I’m reminded by this episode not only that the US health system is in drastic need of reform, but also that that reform has to be comprehensive. Yes, a PHR alone would have gone some of the way to make this scenario better—but what we really need is PHRs that are integrated the broader healthcare system.

Lygeia, well written, totally on point and I agree with your analysis. The ability to have a "comprehensive" health record is essential to improving care. End of sentence.
But then, there are those who think that EHRs can harm or cost lives. This claim was from a post that stirred me into a rant.. I emphatically believe it is NOT the technology that is error prone, it is the lack of knowledge of the people using it that creates the potential for error. That said, there's a steep learning curve for new technology when you have barely used a computer so education is essential - as a 1st step.
I wrote about it on my blog (http://www.myhealthtechblog.com). See if you agree. I would be interested in your thoughts.

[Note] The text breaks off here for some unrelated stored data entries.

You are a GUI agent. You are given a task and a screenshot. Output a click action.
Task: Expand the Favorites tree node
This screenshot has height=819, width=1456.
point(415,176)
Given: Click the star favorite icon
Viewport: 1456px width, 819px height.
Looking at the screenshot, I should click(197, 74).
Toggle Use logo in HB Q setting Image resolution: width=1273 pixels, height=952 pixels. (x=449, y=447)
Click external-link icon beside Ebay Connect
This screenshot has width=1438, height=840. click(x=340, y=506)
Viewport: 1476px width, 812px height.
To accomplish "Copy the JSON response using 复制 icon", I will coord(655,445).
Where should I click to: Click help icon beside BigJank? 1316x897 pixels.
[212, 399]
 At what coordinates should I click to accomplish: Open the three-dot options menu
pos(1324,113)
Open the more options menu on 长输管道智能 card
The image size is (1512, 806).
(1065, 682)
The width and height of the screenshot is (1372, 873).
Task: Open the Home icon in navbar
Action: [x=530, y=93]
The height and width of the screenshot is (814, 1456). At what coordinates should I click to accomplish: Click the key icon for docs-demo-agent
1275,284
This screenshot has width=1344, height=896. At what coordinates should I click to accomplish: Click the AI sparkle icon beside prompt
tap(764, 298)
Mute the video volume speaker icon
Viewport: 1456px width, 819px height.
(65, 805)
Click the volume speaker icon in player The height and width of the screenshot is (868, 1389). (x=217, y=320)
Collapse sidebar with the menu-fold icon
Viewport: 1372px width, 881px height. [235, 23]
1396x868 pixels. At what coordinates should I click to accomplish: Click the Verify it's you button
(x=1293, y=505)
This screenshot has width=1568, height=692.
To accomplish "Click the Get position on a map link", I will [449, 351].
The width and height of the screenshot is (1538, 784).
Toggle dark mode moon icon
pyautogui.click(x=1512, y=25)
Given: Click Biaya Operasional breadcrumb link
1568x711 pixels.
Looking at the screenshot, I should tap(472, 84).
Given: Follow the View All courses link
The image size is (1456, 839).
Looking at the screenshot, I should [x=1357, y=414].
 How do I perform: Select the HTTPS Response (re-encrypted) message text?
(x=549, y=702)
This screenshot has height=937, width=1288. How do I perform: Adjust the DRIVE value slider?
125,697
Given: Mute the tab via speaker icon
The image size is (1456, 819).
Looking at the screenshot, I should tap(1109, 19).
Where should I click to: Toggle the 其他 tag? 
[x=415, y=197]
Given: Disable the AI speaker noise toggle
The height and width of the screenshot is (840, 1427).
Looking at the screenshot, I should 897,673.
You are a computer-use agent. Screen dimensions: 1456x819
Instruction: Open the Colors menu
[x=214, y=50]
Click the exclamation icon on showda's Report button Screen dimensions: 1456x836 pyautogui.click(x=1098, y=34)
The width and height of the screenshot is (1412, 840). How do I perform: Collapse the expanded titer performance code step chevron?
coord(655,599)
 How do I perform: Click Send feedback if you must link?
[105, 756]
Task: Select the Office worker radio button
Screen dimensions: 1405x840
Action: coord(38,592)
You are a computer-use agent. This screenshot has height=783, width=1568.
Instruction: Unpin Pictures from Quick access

Posted by: Deborah Leyva | January 11, 2009 at 12:57 PM
Hi Deborah –
I totally agree with you. Health information technology is just a set of tools. Like any other tool (a hammer, a car, you name it) it is inherently neither good nor bad.
Yes – it holds tremendous potential to improve health, and may, as I believe, be a prerequisite of a better health system – but IF and only if it is used well. That means choosing the tools that are designed to best accomplish specific tasks, and setting up policies around their use. In addition, an important issue you highlight in your post is education.
So often people assess the costs of health IT in terms of buying hardware and software. Sure, that’s essential, but another significant and sometimes hidden cost is helping people learn to reengineer workflow and use health IT effectively.
The only thing worse than not using health IT using it poorly….
Posted by: Project HealthDesign | January 12, 2009 at 09:45 AM
I couldn't agree more with the both of you. (Unfortunately, I could not access Deborah's link to review her post). I am an IT Consultant (part time) and have had experience working as a contracted technology coordinator at a private urgent care clinic. WHAT A MESS is all I can say when it comes to training. You hit the nail on the head when you said people assess the costs of IT in terms of software and hardware. Training is a complete afterthought and many are resistant to it. I have personal and quite gut- wrenching experiences with this exact thing. Let's just say, private practice, all Chiefs and no Indians when it came to executing training procedures and protocols. No one wanted to listen to the IT Technician (me) who installed and configured the entire infrastructure. It was more about, ok, you've installed software and hardware, thanks, your work is done here, we'll take it from here. How hard can it be? We don't need to be spoonfed, we're medical professionals, we can figure it out and make up our own rules. Needless to say, an entire section of digital patient records had been deleted and no one could be held accountable. Major fail there, but it could have easily been avoided and protected had protocols been followed. Anyhow, that's MY rant on it. I KNOW this technology can succeed, but not without the right training and protocols adhered to put in place and made accountable along with measurable goals for ongoing improvement instead of degradation!